Trainees could order a taxi using their smart phone and submit
their receipt later and claim back the expenses. Several trusts
in London already have accounts with these providers. The
London Ambulance Service even uses them to transfer patients.
This project quickly gained the backing of the clinical leads
and the departmental service manager. However, the Trust’s
management team were less enthusiastic. Objections were wide
ranging. One particularly notable objection was that the Trust
couldn’t guarantee that other taxi drivers would be trained in
safeguarding, moving and handling, or looking after passengers
with dementia. Since we were only ever proposing the use of
these taxis for staff transport, this did raise some eyebrows. Other
objections were more reasoned, for example the insurance
arrangements for the equipment that was to be carried.
Potential barriers addressed
The difficulty we encountered was identifying ultimately who had
the authority to approve this project. Identifying the hierarchy and
management structure was challenging. Emails bounced back
and forth between senior managers in the finance, contracts and
estates departments, often with very lengthy intervals between
replies. There did not seem to be a great deal of interest for the
project, nor, as was becoming clear, much understanding about
the clinical need either. After several months with little progress,
we attended a feedback meeting with the Trust’s taxi firm. Getting
the various stakeholders in a room together for a meeting
achieved far more than months of back-and-forth emails. It meant
the project and its motivations could be clearly articulated and
the potential barriers addressed.
The Trust’s legal team had a number of concerns, ranging
from personal liability cover to licensing and criminal record
check issues. These are all covered by a Transport for London
government license, but it took time to investigate. One of the
greatest issues to resolve was whether the Trust’s equipment
would be insured in the event of an accident. Once it became
clear that it wasn’t, we made further inquiries. It transpired that it
also wasn’t covered when using the Trust’s contracted taxi firm,
and potentially not even when travelling with the ambulance service. We had done a great deal of research into the various legal
arguments but couldn’t find a member of senior management to hear our
case. Momentum faltered and it seemed like the project was doomed.

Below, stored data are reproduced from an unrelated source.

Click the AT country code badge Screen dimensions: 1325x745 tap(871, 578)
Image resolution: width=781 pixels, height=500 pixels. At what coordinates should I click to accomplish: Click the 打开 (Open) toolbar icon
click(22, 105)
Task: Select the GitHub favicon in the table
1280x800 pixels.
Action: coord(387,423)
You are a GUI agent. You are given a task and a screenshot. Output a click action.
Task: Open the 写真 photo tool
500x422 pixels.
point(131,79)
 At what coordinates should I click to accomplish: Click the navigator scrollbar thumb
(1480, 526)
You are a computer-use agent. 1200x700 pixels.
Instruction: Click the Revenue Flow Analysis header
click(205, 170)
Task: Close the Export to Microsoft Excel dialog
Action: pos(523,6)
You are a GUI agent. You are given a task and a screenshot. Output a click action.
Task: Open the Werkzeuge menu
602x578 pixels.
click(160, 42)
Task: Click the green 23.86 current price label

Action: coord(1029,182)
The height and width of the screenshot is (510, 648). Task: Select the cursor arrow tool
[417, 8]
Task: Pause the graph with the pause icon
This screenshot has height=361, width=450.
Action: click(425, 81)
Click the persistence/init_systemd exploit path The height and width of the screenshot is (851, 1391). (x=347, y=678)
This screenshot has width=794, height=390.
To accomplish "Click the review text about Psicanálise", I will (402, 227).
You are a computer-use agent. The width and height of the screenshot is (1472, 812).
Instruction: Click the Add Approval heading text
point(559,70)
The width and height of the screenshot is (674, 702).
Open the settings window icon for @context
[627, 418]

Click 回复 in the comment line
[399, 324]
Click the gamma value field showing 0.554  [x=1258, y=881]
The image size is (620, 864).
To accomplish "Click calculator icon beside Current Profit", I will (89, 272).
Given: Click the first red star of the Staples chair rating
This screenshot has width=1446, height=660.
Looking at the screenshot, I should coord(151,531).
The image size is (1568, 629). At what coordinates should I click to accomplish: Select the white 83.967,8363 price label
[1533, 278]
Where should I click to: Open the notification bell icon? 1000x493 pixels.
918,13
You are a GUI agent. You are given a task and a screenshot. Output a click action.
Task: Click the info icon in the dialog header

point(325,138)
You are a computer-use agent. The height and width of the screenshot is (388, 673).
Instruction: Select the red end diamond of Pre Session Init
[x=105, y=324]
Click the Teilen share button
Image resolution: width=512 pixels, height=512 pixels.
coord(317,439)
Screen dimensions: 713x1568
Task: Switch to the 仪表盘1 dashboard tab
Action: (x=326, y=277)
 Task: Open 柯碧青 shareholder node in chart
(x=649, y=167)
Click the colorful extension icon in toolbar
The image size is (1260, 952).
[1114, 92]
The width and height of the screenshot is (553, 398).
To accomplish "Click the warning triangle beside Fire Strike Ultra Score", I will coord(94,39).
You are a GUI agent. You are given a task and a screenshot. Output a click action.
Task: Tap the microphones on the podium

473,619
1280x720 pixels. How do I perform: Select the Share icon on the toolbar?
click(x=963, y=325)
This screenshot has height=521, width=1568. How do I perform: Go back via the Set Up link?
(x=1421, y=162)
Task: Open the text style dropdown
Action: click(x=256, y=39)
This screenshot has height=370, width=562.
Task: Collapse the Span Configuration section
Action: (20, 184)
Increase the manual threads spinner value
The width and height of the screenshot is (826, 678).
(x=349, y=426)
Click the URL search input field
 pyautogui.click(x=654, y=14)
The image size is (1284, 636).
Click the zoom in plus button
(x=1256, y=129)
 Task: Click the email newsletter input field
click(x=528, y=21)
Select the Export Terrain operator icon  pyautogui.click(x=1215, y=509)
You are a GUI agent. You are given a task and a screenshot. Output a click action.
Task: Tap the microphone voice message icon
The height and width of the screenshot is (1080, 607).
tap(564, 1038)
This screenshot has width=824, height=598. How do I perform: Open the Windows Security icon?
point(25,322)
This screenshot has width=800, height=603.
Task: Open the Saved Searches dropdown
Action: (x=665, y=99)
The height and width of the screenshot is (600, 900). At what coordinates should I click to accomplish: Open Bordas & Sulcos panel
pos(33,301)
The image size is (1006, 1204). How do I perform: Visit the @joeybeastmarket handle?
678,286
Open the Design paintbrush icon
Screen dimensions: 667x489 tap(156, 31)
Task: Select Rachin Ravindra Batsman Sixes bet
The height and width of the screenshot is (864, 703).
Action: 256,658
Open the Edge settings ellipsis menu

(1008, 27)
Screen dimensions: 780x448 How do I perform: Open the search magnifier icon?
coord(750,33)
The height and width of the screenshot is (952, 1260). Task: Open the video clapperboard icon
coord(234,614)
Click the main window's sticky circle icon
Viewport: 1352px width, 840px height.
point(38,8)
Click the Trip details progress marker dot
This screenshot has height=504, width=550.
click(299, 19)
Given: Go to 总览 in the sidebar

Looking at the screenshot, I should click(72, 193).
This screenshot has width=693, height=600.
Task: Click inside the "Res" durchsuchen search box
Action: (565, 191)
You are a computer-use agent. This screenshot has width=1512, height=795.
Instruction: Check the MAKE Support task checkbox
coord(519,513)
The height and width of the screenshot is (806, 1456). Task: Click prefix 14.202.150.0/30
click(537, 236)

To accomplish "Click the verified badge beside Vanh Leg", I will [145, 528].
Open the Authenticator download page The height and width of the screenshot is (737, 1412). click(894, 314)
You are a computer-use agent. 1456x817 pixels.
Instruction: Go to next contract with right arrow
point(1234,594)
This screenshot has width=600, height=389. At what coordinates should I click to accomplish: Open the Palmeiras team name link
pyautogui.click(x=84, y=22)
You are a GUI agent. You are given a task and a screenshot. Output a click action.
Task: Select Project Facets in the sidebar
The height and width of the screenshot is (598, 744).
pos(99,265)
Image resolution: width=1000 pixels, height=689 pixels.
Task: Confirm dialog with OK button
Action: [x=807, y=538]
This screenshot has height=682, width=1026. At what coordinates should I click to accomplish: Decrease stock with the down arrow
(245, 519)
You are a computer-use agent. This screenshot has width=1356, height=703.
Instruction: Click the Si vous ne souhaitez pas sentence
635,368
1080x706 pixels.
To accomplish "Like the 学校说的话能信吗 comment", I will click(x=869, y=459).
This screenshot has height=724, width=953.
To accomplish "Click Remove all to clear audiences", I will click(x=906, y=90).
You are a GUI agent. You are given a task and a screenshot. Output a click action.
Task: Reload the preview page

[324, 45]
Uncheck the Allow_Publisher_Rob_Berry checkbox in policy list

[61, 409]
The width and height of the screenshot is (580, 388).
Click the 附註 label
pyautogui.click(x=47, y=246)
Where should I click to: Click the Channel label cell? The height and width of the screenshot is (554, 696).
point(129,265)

At this point we decided to escalate the issue to the Chief Executive. In a
thorough but concise email we explained the background to the project
and our proposed solution. In less than 24 hours we had a reply explaining
that he had made the necessary enquiries and the project had been
approved. Trainees would be allowed to use Uber taxis to get back to work
after their transfers.
This quality improvement project took over 18 months to implement. Due
to the project’s nature, most of the work was done with the departmental
service manager rather than through a lead consultant. This was perhaps
different to many other quality improvement projects trainees may be
involved with. These issues are not unique to London. We hope that others
consider implementing such a system at their place of work. We are very
happy to share specific learning or answer questions others may have.
Chris King
ST4 Anaesthetist
Lewisham and Greenwich NHS Trust
Key learning points:
- Consider involving your departmental service manager in quality
improvement work. Their support can be invaluable. Try to meet
them and other stakeholders face-to-face. More can often be
achieved through a meeting than many back-and-forth emails.
- Be persistent. Don’t give up at the first hurdle. Where objections
are made, try and relate back to the implications they may have
for patient care.
- When all else fails, escalate (appropriately). Contacting the Chief
Executive seemed like a bold move at the time but achieved more
in 24 hours than the previous three months of work.